In the 1980s, Gordon went on to develop a computer-based learning system, now called UMedic, which provides Web-based training for cardiology, neurology, and emergency medicine skills worldwide. Always seeking better ways to provide cardiology care, Gordon worked with Miami Fire Rescue Chief Carlos Gimenez (now Miami-Dade mayor) in the early 1990s to change the training for first responders.

“Before then, paramedics were taught to ‘scoop and run,’ taking a patient to the emergency department, where doctors could initiate treatment,” he said. “We changed that model, and developed a life-saving protocol for handling heart attacks and other medical emergencies on the spot.”

That initiative grew to become the Gordon Center’s Emergency Medical Skills Training Programs, which now reach professionals in 600 Florida agencies, as well as 800-plus in other states and international locations. In these training programs, paramedics diagnose problems using actors to play the role of patients.

The center has also been designated as the lead training center for the Florida Department of Health’s Emergency Response to Terrorism training program, and trains U.S. Army Forward Surgical Trauma Teams before their front-line deployments.

“By better training those who serve and protect our citizens and our country, we have been able to contribute to a major reduction in mortality,” said Gordon, adding that medical personnel trained at the Gordon Center and who lost their lives in combat are honored on the center’s Wall of Heroes.

Through the years, both Gordon and the center have received numerous awards for innovation in medical education. For example, Gordon received the Greater Miami Chamber of Commerce’s most prestigious health care honor, the AXAAdvisors Lifetime Achievement Award, in 2013, before his retirement that December. He also won the “Gifted Teacher” Award of the American College of Cardiology, and the “pioneer” awards from both the Society for Simulation in Healthcare and his alma mater, the University of Illinois.

With his wife Lynda, Gordon has provided ongoing financial support to the Gordon Center and endowed a chair for its director.
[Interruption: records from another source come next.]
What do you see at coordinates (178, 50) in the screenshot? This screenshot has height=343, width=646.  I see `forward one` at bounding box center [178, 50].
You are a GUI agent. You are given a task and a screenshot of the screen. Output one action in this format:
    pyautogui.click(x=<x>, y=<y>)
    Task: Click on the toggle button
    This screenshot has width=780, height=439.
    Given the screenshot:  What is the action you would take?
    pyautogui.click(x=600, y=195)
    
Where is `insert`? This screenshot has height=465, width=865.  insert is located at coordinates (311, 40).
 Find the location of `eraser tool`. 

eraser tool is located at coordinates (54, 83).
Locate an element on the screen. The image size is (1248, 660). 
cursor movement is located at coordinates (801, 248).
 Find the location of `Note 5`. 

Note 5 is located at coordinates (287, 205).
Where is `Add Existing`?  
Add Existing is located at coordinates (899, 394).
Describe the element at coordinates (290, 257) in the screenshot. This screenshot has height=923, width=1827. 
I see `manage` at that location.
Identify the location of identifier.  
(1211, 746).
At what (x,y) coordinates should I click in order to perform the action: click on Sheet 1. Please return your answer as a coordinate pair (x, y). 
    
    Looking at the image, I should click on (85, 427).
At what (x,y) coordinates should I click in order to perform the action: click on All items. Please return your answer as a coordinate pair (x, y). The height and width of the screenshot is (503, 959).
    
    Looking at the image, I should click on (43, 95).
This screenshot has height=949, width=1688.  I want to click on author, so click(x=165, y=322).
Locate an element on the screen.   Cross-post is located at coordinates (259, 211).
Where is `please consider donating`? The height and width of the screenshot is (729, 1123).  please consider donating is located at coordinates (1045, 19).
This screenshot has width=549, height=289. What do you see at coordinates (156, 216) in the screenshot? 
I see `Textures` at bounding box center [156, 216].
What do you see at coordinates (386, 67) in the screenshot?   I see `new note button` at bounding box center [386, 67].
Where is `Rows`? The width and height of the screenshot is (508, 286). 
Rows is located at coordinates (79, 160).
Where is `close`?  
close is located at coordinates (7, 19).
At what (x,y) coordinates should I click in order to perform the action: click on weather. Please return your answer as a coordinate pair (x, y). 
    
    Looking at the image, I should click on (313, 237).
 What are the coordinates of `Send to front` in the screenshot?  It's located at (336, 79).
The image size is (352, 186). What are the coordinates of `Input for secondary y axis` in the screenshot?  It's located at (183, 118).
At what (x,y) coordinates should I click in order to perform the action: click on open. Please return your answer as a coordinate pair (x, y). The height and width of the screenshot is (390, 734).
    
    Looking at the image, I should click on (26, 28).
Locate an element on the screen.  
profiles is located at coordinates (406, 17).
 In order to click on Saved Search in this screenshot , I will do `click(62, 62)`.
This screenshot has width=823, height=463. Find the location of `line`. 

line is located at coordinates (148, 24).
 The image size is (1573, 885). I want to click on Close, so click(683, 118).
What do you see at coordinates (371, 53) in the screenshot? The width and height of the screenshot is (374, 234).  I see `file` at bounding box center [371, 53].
He has also funded scholarships for medical students, and made donations to the Richter Library, Frost School of Music, Jerry Herman Ring Theatre, Department of Athletics and other programs.

“My mother Dorée was a leading lady on Broadway at age 17 who gave up her career to marry my father Lee,” Gordon said. “By supporting the University’s theater and music programs, we honor her memory. I also love watching the ’Canes play football and bought season tickets as soon as I could afford to do so.”

Reflecting on his career, Gordon said, “The keys to my success have been my unrelenting focus and my desire to improve the lives of my patients as a physician, researcher and educator. The Miller School of Medicine has given me every opportunity to be creative and has supported our innovations through the decades. I will always be grateful to the U.”